Implementing non-relational data stores
The DP-203: Azure Data Engineering Associate exam requires subject matter expertise in Azure solutions for non-relational data storage. This section of the syllabus includes:
- Azure Storage
- Cosmos DB
- Azure Data Lake
This part 2 guide will cover Cosmos DB.
Introduction to Cosmos DB
Building a highly scalable, globally distributed database is hard.
In 2010, Microsoft realised they needed to build something very different to SQL server to handle global distribution needs.
In 2015, Microsoft released Azure Document DB, a distributed database that supported SQL queries over JSON documents.
In 2017, Azure Document DB was rebranded as Cosmos DB.
Features
- Cloud based NoSQL database / Database as a service (DaaS)
- Turnkey globally distributed
- Serverless architecture
- No operational overhead
- No schema or index management (=> no application downtime while schema is migrated)
- Multi-model (Key value, Json documents, graph, and table/columnar data store)
- Multi-language APIs (Java, .NET, Python, Node.js, JavaScript etc.)
- Highly available, reliable and secure (always on, 99.999% uptime, < 10ms latency)
- Unlimited scale for both storage and throughput.
- Supports configurable consistency levels: strong, eventually, consistent prefix, session and bounded-staleness.
Use cases
- IoT
- Retail and marketing
- Gaming
- Web and mobile applications
Multi-model support
Cosmos DB supports data storage in a number of model.
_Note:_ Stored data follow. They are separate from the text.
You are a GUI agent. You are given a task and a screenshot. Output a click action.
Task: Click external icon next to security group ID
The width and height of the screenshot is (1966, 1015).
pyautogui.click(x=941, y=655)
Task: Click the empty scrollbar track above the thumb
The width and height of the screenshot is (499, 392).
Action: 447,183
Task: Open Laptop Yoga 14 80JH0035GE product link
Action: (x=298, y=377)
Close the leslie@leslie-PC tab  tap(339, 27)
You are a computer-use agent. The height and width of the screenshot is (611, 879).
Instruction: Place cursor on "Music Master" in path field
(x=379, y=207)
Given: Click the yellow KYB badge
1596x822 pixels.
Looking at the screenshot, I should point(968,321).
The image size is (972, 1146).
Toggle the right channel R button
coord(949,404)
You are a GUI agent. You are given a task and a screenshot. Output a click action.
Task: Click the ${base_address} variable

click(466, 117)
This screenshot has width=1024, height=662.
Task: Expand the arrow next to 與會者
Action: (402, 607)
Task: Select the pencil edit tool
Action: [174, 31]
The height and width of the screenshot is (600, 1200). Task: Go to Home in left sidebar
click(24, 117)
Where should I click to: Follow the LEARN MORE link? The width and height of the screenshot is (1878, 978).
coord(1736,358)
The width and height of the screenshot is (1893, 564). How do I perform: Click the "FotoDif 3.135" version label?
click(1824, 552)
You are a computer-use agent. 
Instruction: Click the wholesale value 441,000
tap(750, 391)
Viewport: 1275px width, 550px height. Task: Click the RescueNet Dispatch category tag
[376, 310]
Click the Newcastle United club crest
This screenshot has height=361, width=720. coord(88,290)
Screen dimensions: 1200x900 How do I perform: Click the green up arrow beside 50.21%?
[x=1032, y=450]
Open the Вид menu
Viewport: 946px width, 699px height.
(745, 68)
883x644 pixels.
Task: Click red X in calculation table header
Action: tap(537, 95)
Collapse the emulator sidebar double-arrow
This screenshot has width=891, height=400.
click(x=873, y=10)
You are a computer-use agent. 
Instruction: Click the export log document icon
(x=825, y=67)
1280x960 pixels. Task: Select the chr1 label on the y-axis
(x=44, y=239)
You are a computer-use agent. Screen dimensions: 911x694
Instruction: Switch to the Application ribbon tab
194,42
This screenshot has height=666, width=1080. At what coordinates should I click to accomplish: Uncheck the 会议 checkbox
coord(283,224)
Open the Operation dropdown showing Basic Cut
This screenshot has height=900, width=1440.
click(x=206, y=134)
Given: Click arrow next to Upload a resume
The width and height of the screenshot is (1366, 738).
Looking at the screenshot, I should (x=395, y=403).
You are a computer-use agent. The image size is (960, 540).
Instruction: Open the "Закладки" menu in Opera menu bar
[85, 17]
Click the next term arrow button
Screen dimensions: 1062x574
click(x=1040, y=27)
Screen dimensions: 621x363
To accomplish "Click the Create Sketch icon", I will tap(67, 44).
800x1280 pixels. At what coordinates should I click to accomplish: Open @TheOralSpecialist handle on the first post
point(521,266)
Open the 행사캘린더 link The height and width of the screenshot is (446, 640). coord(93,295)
Each model has its own API
- Key-value -> Table API
- Wide-column (table/columnar) -> Cassandra API
- Graph -> Gremlin API
- Document -> Core(SQL) API and MongoDB API
Document APIs
The Core(SQL) API is the original Document DB platform API and support storage of Json documents.
The SQL API is also the only API that supports a SQL-like query language and a server-side programming model for transactional stored procedures.
Exam tip: any question references a SQL-like query language then Core(SQL) API will be the answer.
MongoDB API is an API that is fully compatible with MongoDB (implementing the same wire protocol and supporting storage of documents in BSON format).
This API allows migration of existing MongoDB solutions to Cosmos DB with minimal changes to the connection string.
Microsoft advise that the Core(SQL) API should be used for new developments.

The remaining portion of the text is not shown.